Exercise objective: Beginning at the line with "Where should I", output each line to the end of the listing below exactly, please.

- Opening Delimiter -

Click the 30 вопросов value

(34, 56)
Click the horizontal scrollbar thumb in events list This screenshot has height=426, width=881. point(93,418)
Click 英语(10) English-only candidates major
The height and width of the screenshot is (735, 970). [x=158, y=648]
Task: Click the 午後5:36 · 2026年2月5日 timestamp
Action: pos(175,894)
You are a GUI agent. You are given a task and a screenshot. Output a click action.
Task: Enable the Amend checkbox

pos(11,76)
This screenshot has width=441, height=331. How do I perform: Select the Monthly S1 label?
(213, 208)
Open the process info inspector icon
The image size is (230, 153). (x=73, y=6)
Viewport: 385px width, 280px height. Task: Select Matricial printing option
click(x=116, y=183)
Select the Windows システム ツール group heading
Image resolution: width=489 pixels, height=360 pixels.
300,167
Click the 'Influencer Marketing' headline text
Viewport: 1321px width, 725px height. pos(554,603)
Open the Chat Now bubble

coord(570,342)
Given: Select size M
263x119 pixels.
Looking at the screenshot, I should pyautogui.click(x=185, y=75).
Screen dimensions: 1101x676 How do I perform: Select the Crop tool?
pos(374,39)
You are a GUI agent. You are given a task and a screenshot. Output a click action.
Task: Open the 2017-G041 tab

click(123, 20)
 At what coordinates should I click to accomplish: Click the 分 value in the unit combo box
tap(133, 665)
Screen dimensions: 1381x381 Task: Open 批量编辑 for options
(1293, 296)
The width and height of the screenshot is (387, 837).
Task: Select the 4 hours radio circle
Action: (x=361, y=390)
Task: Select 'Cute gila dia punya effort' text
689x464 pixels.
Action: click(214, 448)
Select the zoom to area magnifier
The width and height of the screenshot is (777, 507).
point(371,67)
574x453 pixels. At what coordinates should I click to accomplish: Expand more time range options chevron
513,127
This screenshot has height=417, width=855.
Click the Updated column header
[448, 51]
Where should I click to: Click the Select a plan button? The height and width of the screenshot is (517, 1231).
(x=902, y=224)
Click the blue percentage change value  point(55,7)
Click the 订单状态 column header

- Closing Delimiter -

Response:
Where should I click to: Click the Select a plan button? The height and width of the screenshot is (517, 1231).
(x=902, y=224)
Click the blue percentage change value  point(55,7)
Click the 订单状态 column header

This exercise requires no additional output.